DIRECTIONS
Copy out exactly the lines below that run from the one holding "[Denne kyllingsuppen med" to the one holding "[Hvem er glad i fiskesuppe? De] (77, 1574)", keeping both of those lines and no others.

RECORDS FOR THIS EXERCISE

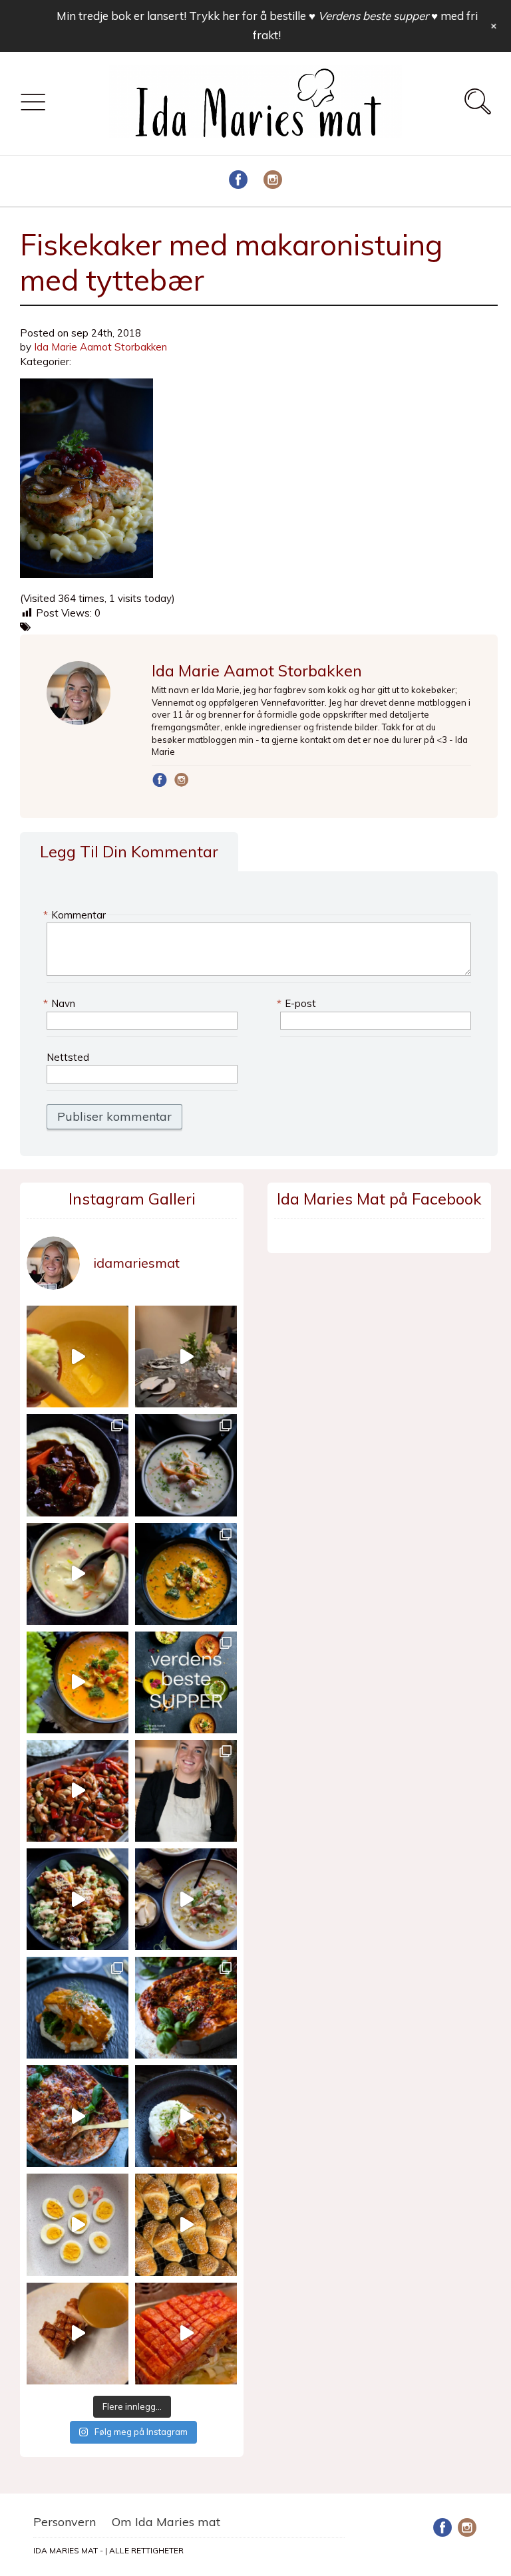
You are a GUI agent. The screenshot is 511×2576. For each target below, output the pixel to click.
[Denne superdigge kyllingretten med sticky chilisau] (77, 1791)
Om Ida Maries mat (166, 2521)
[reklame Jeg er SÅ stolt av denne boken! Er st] (186, 1682)
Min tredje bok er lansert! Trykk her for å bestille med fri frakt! (267, 25)
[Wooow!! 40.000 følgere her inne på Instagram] (186, 1791)
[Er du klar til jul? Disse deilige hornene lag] (186, 2224)
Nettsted (68, 1057)
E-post (298, 1003)
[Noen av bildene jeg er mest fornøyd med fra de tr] (77, 2008)
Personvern (64, 2521)
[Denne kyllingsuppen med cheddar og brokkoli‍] (77, 1682)
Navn (61, 1003)
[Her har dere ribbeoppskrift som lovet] (186, 2333)
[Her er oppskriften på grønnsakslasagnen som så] (186, 2008)
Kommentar (76, 915)
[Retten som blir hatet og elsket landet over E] (77, 2224)
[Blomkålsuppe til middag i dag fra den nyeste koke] (77, 1356)
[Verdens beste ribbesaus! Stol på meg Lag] (77, 2333)
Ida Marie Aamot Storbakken (100, 347)
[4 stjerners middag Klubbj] (186, 1356)
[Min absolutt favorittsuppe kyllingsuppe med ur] (186, 1899)
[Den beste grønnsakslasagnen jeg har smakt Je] (77, 2116)
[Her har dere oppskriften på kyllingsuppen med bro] (186, 1574)
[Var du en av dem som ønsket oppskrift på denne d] (186, 1465)
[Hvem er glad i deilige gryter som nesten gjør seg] (77, 1465)
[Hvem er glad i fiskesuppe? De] (77, 1574)
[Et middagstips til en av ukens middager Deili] (77, 1899)
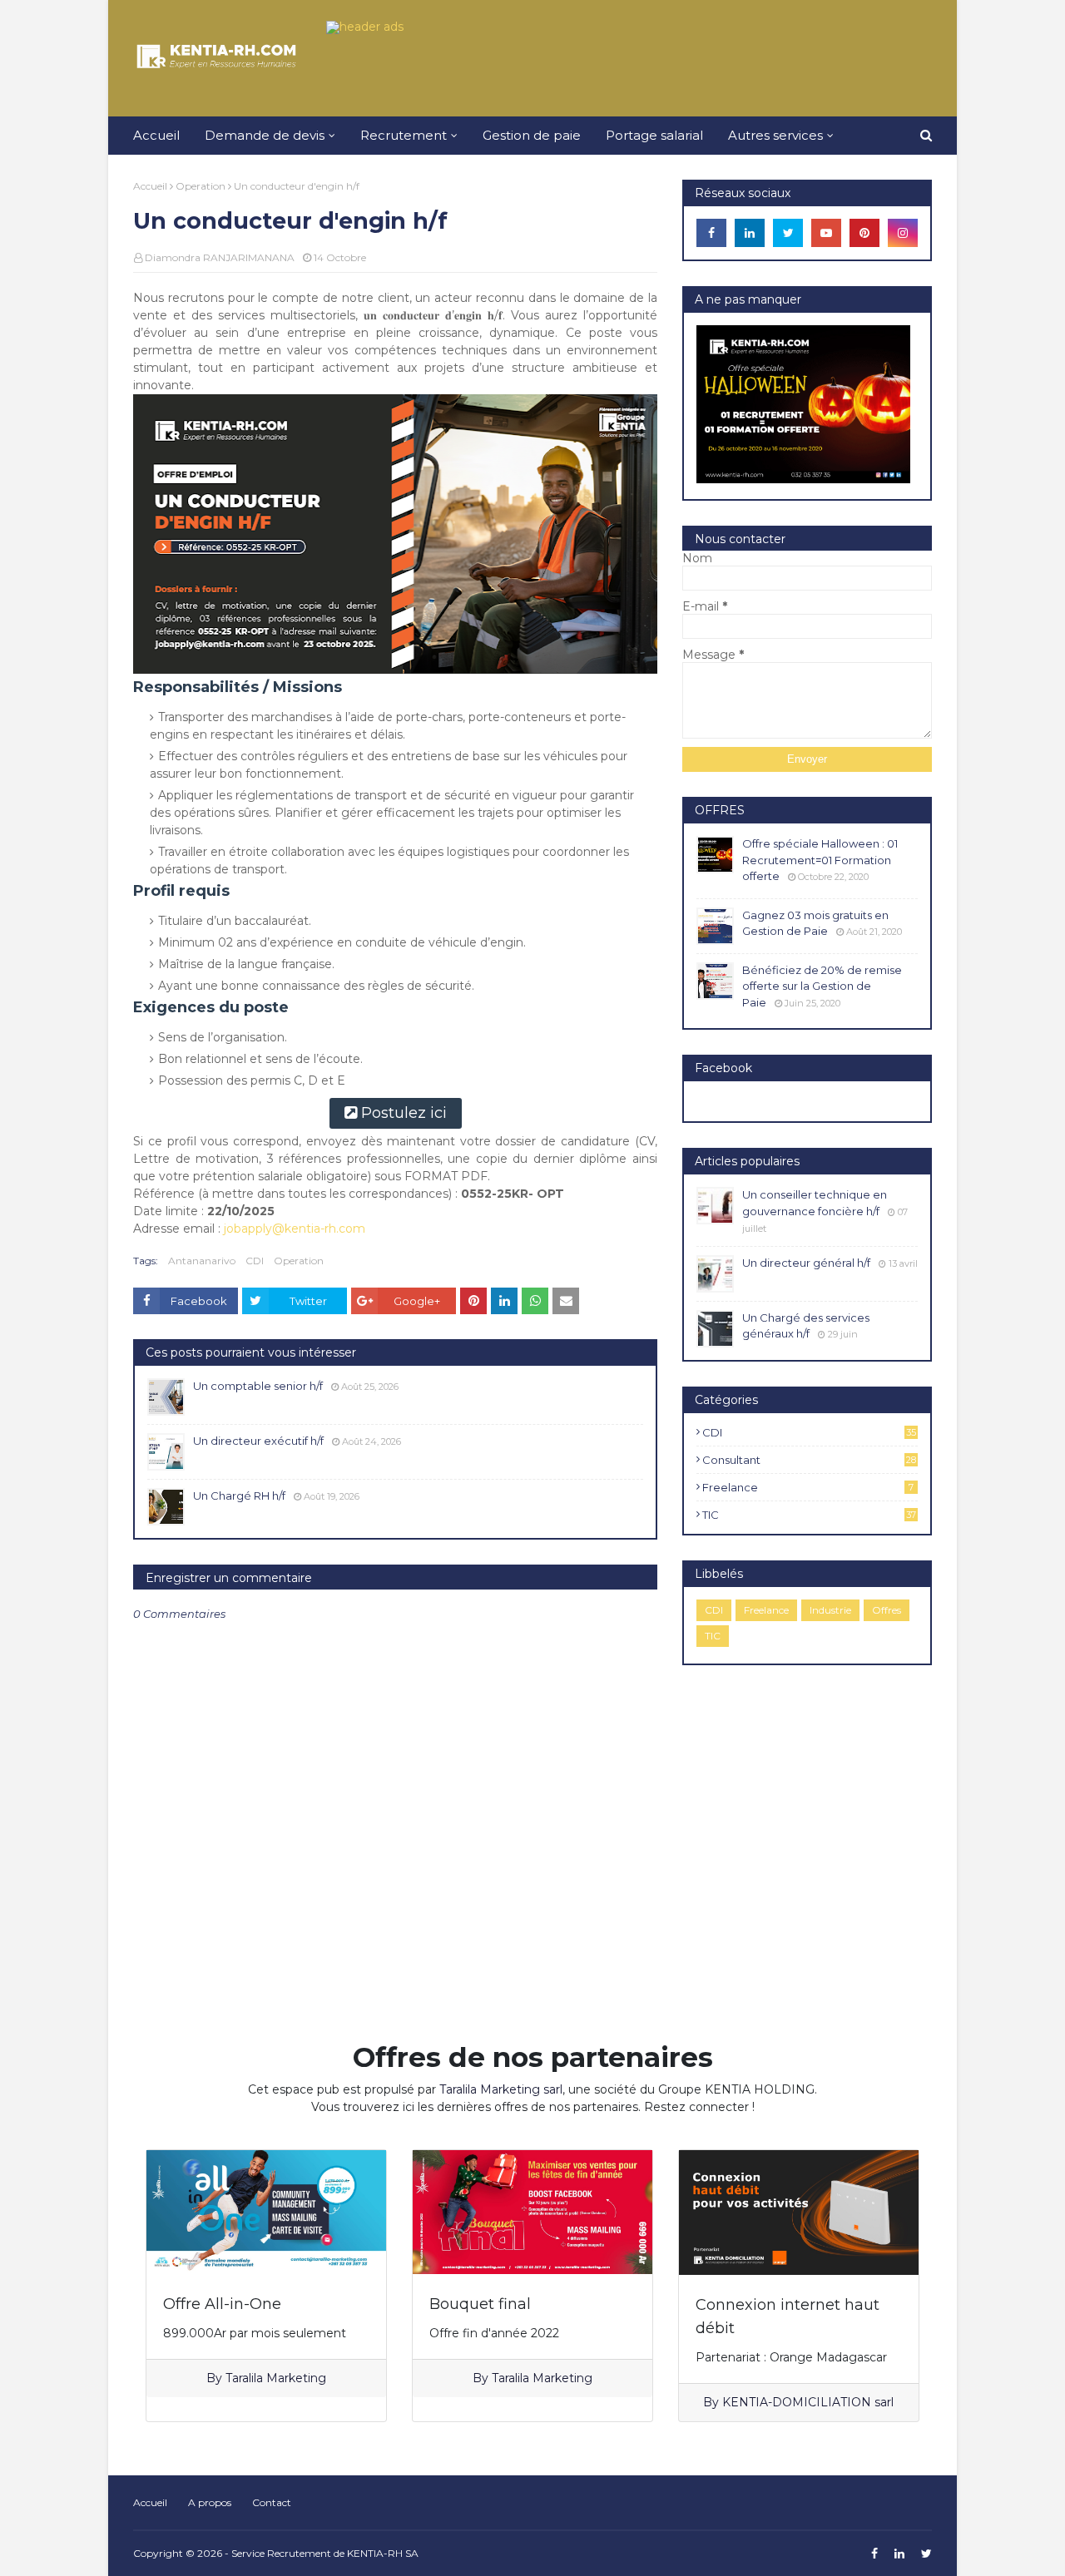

RESPONSE
[Denne kyllingsuppen med cheddar og brokkoli‍] (77, 1682)
Navn (61, 1003)
[Her har dere ribbeoppskrift som lovet] (186, 2333)
[Her er oppskriften på grønnsakslasagnen som så] (186, 2008)
Kommentar (76, 915)
[Retten som blir hatet og elsket landet over E] (77, 2224)
[Blomkålsuppe til middag i dag fra den nyeste koke] (77, 1356)
[Verdens beste ribbesaus! Stol på meg Lag] (77, 2333)
Ida Marie Aamot Storbakken (100, 347)
[4 stjerners middag Klubbj] (186, 1356)
[Min absolutt favorittsuppe kyllingsuppe med ur] (186, 1899)
[Den beste grønnsakslasagnen jeg har smakt Je] (77, 2116)
[Her har dere oppskriften på kyllingsuppen med bro] (186, 1574)
[Var du en av dem som ønsket oppskrift på denne d] (186, 1465)
[Hvem er glad i deilige gryter som nesten gjør seg] (77, 1465)
[Hvem er glad i fiskesuppe? De] (77, 1574)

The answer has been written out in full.